Implementation attempt of a MPSC queue using atomics

Question

I wanted to try using atomics and implement a lock-free multiple-producer, single-consumer (MPSC) queue.

From what I understood about memory barriers, reads happen after acquire barrier and writes happen before release barrier i.e. those can't be reordered by the compiler. Relaxed memory barrier means the operation is not dependent on other operations. So, I have doubts about empty()/front() implementation, I have used relaxed barrier for now. Should I use acquire barrier instead?

Also, in push(), the else block runs a while loop.

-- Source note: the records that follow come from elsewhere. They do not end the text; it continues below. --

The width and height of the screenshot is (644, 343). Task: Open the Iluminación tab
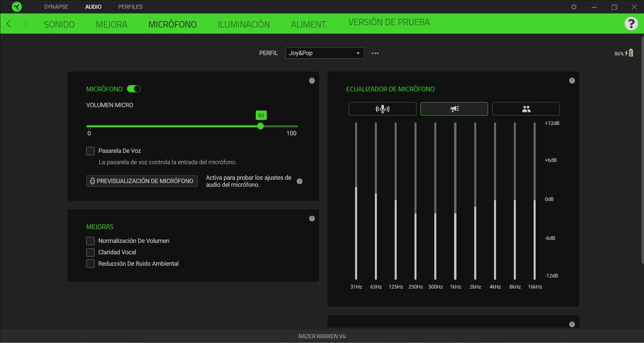pos(244,25)
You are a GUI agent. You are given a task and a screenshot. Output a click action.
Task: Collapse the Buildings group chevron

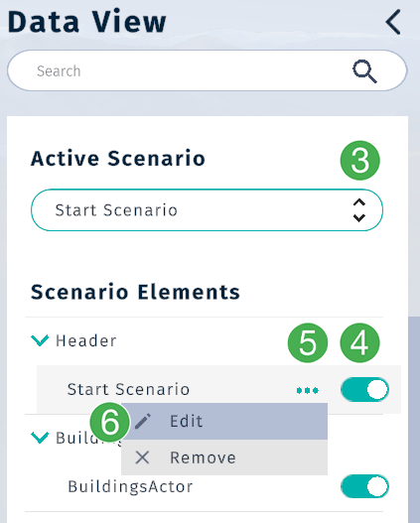pos(40,438)
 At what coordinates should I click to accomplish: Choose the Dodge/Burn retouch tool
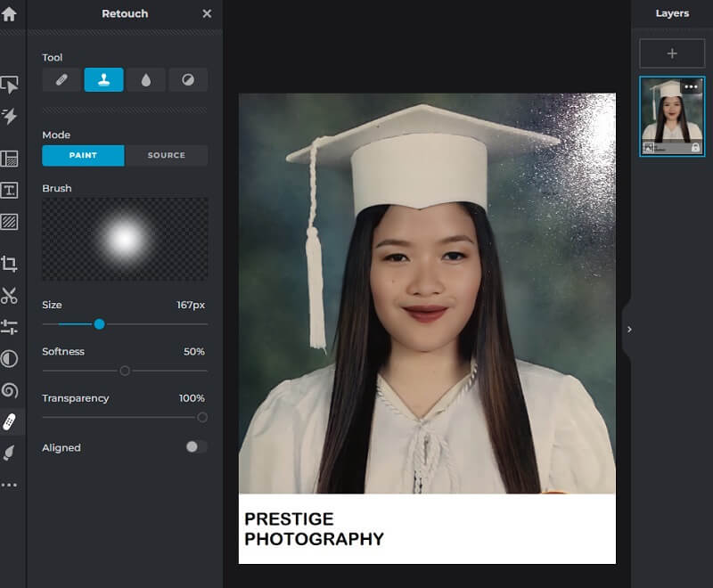pyautogui.click(x=188, y=80)
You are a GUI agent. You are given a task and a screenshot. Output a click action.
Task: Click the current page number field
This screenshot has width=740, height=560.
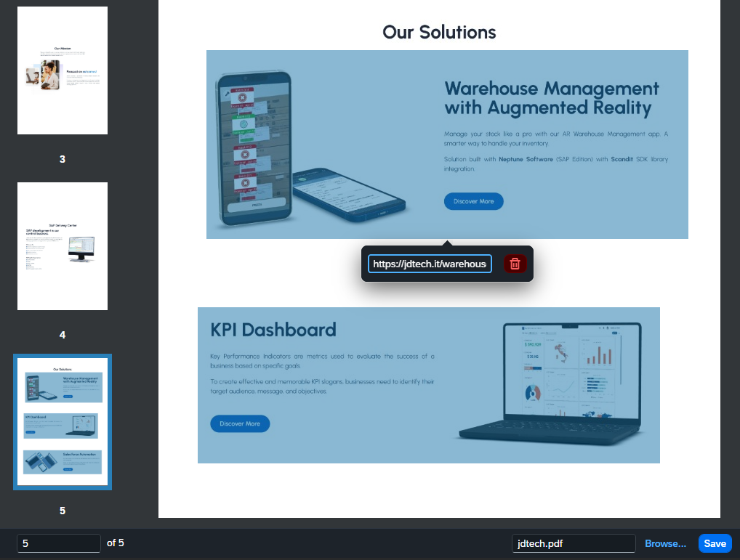[59, 543]
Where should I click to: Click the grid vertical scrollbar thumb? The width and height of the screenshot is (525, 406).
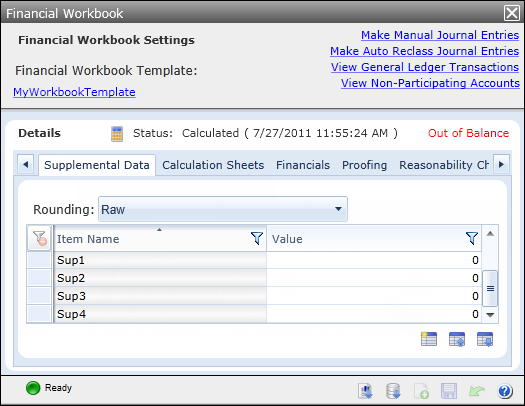pyautogui.click(x=490, y=288)
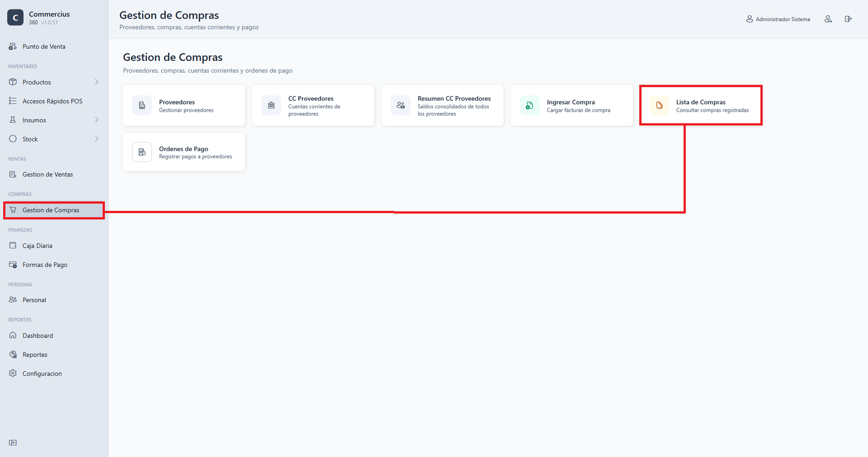Collapse the sidebar with bottom-left icon

[13, 442]
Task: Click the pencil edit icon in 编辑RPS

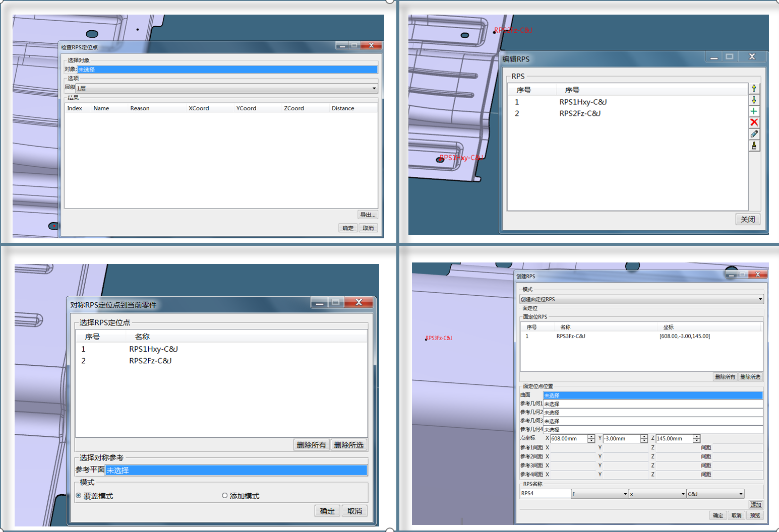Action: (x=754, y=134)
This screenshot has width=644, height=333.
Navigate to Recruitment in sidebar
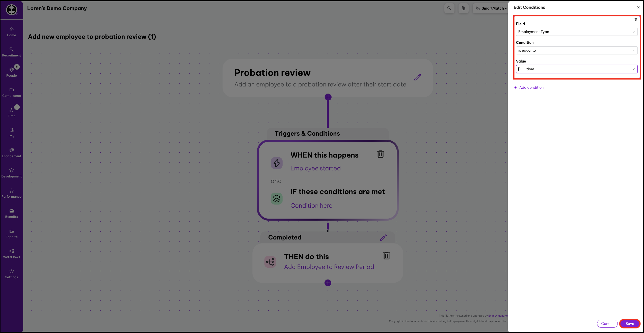pos(12,52)
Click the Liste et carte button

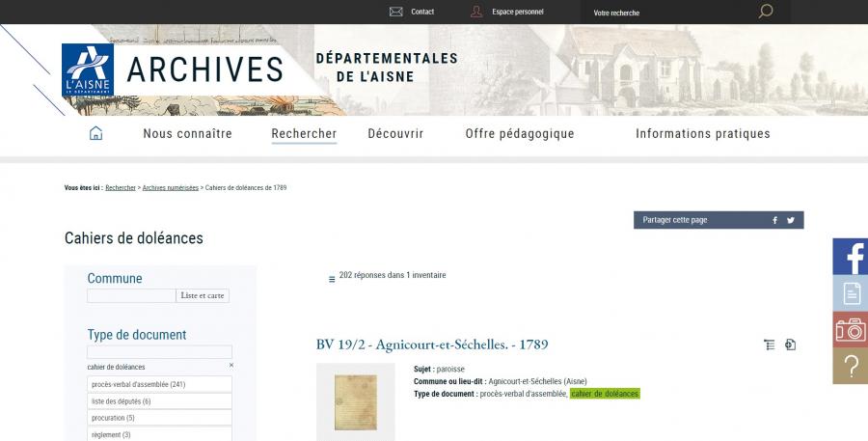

In the while loop, next.store() is called. Is there any chance it will mess up the pointers if compare_exchange_strong fails?

#include <atomic>
#include <cassert>
#include <iostream>
#include <thread>
#include <vector>

template <typename T>
struct mpsc_queue_node {
    T value;
    std::atomic<mpsc_queue_node<T>*> next;
};

template <typename T>
class mpsc_queue {
    std::atomic<mpsc_queue_node<T>*> m_head{nullptr};
    std::atomic<mpsc_queue_node<T>*> m_tail{nullptr};

   public:
    mpsc_queue() = default;
    ~mpsc_queue() {
        while (!empty()) {
            pop();
        }
    }

    mpsc_queue(const mpsc_queue& other) = delete;
    mpsc_queue(mpsc_queue&& other) = delete;
    mpsc_queue& operator=(const mpsc_queue& other) = delete;
    mpsc_queue& operator=(mpsc_queue&& other) = delete;

    void push(T&& value) {
        mpsc_queue_node<T>* node =
            new mpsc_queue_node<T>{std::move(value), nullptr};
        if (!node) {
            throw std::bad_alloc{};
        }
        mpsc_queue_node<T>* expected_empty_value = nullptr;
        auto tail_ptr = m_tail.load(std::memory_order_acquire);
        if (tail_ptr == nullptr) {
            if (m_tail.compare_exchange_strong(expected_empty_value, node,
                                               std::memory_order_release,
                                               std::memory_order_relaxed)) {
                m_head.compare_exchange_strong(expected_empty_value, node,
                                               std::memory_order_release,
                                               std::memory_order_relaxed);
            }
        } else {
            while (true) {
                auto tail_ptr = m_tail.load(std::memory_order_acquire);
                tail_ptr->next.store(node, std::memory_order_release);
                if (m_tail.compare_exchange_strong(tail_ptr, node,
                                                   std::memory_order_release,
                                                   std::memory_order_relaxed)) {
                    break;
                }
            }
        }
    }

    void pop() {
        auto head_ptr = m_head.load(std::memory_order_acquire);
        if (head_ptr == nullptr) {
            return;
        }
        auto tail_ptr = m_tail.load(std::memory_order_acquire);
        if (head_ptr == tail_ptr) {
            if (m_tail.compare_exchange_strong(tail_ptr, nullptr,
                                               std::memory_order_acq_rel,
                                               std::memory_order_relaxed)) {
                m_head.store(nullptr, std::memory_order_release);
                delete head_ptr;
                return;
            }
        }
        mpsc_queue_node<T>* head_next_ptr = nullptr;
        // tail_ptr may have been updated by a new producer, but head->next may be still
        // nullptr, wait for it to get updated
        while ((head_next_ptr = head_ptr->next.load(
                    std::memory_order_acquire)) == nullptr) {
            ;  // run until the next ptr gets updated
        }
        m_head.store(head_next_ptr, std::memory_order_release);
        delete head_ptr;
    }

    bool empty() const { return front() == nullptr; }

    mpsc_queue_node<T>* front() const {
        return m_head.load(std::memory_order_relaxed);
    }
};

int main() {
    mpsc_queue<int> q;

    int i = 0;
    auto push_fn = [&q](int i) {
        std::cout << "Pushing " << i << '\n';
        q.push(std::move(i));
    };

    std::vector<std::thread> threads(8);

    for (auto& t : threads) {
        t = std::thread(push_fn, i);
        i++;
    }
    while (!q.empty())
    {
        std::cout << "Popping " << q.front()->value << '\n';
        q.pop();
    }
    for (auto& t : threads) {
        t.join();
    }
}

What can be improved?

EDIT: I made some changes based on the reviews. Please check here. Thank you all :-)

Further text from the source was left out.